Dilihat dari
segi kebahasaan, kata “penerjemahan” berasal dari kata Arab tarjamah (kata
benda) atau tarjama (kata kerja), dan padanannya dalam bahasa Inggris adalah
translation (kata benda) yang berasal dari kata kerja translate. Majdī Wahbah
dan Kāmil al-Muhandis menerjemahkan kata tarjamah atau translation itu dengan
“menuliskan kembali pokok bahasan tertentu dalam bahasa selain bahasa aslinya.”
Sementara itu
A. S. Hornby, E. V. Gatenby dan H. Wakefield dalam kamusnya memberikan tiga
macam makna kata kerja translate sebagai berikut:
1. give the
meaning of something said or written in another language.
2. interpret,
clarify (somebody’s behaviour, etc.).
3. remove (the
bishop) to a different see.
Sedangkan
Roget’s Thesaurus menyebutkan kata kerja eccleciasticize sebagai padanan kata
kerja translate, kata transference dan transliteration sebagai padanan kata
benda translation dan kata interpreter sebagai padanan kata translator.

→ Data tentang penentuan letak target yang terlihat

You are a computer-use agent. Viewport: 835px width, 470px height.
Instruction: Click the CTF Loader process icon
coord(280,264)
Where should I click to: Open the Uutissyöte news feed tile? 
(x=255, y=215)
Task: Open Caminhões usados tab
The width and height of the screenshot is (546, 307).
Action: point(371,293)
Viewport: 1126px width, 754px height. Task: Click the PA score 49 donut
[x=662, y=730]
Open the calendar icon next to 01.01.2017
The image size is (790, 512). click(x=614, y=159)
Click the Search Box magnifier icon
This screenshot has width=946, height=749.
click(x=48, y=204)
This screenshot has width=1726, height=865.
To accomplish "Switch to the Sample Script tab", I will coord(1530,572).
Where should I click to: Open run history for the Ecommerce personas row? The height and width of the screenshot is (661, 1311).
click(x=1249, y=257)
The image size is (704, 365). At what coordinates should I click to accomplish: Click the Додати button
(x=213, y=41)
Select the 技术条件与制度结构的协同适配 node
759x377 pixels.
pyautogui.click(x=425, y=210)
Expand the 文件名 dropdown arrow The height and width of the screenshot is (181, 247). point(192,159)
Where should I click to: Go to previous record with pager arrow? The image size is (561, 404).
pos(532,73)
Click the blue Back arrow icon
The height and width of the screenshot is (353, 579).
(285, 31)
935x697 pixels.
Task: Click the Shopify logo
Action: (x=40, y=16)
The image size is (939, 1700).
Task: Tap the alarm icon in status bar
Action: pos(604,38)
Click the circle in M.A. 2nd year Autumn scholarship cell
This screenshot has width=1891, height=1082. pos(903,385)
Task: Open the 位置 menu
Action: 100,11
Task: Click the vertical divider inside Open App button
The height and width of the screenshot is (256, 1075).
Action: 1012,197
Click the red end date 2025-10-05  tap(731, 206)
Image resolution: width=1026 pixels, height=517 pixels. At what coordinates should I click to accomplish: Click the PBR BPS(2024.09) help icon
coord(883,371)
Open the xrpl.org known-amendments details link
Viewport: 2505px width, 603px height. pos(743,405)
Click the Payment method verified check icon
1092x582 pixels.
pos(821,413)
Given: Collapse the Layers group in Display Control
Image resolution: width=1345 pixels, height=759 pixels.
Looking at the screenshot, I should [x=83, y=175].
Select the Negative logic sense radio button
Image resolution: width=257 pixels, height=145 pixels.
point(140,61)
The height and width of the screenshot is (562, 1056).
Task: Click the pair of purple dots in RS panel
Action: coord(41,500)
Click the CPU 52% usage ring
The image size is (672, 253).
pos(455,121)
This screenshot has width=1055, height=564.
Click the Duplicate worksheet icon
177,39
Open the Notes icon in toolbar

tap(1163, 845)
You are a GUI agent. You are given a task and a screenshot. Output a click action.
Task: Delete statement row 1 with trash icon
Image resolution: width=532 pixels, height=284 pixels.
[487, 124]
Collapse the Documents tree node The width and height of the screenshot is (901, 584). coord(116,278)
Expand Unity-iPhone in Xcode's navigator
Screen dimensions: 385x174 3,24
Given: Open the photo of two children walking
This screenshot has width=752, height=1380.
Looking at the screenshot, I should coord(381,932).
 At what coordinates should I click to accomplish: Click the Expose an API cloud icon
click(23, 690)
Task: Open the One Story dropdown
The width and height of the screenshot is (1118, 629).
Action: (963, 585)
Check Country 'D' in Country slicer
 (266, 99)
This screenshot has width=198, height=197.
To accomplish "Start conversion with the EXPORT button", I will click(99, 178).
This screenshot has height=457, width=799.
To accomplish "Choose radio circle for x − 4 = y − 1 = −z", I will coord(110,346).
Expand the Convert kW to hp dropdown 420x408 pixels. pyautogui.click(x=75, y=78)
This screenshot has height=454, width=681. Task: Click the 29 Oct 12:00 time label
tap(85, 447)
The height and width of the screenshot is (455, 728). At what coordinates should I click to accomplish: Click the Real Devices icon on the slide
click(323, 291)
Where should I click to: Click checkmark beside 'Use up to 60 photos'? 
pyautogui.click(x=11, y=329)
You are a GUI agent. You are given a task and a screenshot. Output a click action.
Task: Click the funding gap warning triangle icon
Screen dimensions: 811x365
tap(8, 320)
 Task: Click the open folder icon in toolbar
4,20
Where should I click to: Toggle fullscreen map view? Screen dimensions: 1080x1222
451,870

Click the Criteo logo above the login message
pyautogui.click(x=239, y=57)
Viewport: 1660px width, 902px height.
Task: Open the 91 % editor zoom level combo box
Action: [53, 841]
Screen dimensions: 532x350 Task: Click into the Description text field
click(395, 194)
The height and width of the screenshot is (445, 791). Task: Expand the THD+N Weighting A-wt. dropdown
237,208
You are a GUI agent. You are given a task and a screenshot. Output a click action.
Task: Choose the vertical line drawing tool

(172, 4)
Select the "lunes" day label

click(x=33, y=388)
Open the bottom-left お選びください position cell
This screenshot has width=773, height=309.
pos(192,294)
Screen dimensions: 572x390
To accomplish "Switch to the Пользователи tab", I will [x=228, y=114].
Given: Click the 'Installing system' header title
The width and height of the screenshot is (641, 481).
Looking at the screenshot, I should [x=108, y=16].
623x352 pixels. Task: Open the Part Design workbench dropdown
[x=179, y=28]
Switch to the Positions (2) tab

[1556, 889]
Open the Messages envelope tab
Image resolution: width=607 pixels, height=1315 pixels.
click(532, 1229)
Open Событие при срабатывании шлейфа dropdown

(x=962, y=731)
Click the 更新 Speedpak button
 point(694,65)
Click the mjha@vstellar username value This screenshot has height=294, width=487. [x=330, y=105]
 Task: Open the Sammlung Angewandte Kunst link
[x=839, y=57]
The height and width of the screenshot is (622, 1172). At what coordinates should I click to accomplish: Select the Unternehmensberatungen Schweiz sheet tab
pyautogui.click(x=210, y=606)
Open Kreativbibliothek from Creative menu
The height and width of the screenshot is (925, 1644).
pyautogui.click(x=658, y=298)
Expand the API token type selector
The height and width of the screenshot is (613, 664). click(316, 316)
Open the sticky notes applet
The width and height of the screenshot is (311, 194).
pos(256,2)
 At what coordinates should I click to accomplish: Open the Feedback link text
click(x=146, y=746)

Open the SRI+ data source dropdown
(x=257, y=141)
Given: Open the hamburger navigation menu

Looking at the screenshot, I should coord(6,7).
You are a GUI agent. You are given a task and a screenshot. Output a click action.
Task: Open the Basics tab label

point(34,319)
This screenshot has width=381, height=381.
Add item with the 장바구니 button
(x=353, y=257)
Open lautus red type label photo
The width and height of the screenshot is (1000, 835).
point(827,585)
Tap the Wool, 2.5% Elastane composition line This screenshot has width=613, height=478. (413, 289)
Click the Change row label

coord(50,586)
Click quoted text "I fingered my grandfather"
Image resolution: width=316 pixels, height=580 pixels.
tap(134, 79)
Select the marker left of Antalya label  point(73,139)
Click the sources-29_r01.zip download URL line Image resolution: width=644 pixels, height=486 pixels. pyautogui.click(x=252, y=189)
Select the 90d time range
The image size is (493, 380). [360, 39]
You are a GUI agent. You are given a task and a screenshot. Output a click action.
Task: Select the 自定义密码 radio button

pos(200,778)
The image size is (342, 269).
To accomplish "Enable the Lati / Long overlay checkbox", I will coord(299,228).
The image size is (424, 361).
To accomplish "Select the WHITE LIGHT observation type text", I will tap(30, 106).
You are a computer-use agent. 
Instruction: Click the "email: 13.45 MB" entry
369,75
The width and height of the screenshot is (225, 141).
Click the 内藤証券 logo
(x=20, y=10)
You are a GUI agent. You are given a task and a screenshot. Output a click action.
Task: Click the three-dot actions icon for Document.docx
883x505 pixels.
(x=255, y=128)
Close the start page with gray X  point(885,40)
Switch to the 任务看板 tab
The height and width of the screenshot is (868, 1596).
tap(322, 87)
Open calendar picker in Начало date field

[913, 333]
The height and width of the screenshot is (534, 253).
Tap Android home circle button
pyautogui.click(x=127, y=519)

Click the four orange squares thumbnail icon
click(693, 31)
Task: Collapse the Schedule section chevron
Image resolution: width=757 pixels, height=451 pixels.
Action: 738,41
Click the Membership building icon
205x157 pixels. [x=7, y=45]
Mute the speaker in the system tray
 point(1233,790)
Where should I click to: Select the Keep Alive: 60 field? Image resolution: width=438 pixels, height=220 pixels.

→ Soal Tugas 1
Apakah setiap pernyataan berikut sesuai dengan teks tentang asal kata penerjemahan? Jawab ya atau tidak untuk masing-masing, lalu kutip kata-kata teks yang menentukannya. (a) Kata "penerjemahan" berasal dari kata Arab tarjamah atau tarjama. (b) Kamus karya A. S. Hornby, E. V. Gatenby, dan H. Wakefield memberikan empat makna kata kerja translate. (c) Roget's Thesaurus menyebut kata interpreter sebagai padanan kata translation.
→ Soal Tugas 2
Lanjutkan teks tentang asal kata penerjemahan dari kalimat terakhirnya.

→ Hasil Tugas 1
(a) Ya: "berasal dari kata Arab tarjamah (kata benda) atau tarjama (kata kerja)".
(b) Tidak: "memberikan tiga macam makna kata kerja translate".
(c) Tidak: "kata interpreter sebagai padanan kata translator".

→ Hasil Tugas 2
Dari uraian
tersebut di atas dapat ditarik kesimpulan bahwa menerjemahkan bisa berarti:
1.
mengalihbahasakan (termasuk alih huruf atau transliterasinya) sesuatu yang
dikatakan
atau ditulis dalam bahasa tertentu ke dalam
bahasa lain.
2.
menafsirkan, atau menjelaskan (sesuatu yang kurang atau tidak jelas)
3.
menceriterakan sesuatu, dan
4. memindahkan
penjabat agama (uskup) dari wilayah keuskupan tertentu ke wilayah
keuskupan lainnya.
Di antara
keempat arti tersebut, dua yang disebut pertama memiliki relevansi tinggi dengan
pokok bahasan sekarang. Karena itu dua arti itulah yang untuk selanjutnya
dipergunakan dalam makalah ini.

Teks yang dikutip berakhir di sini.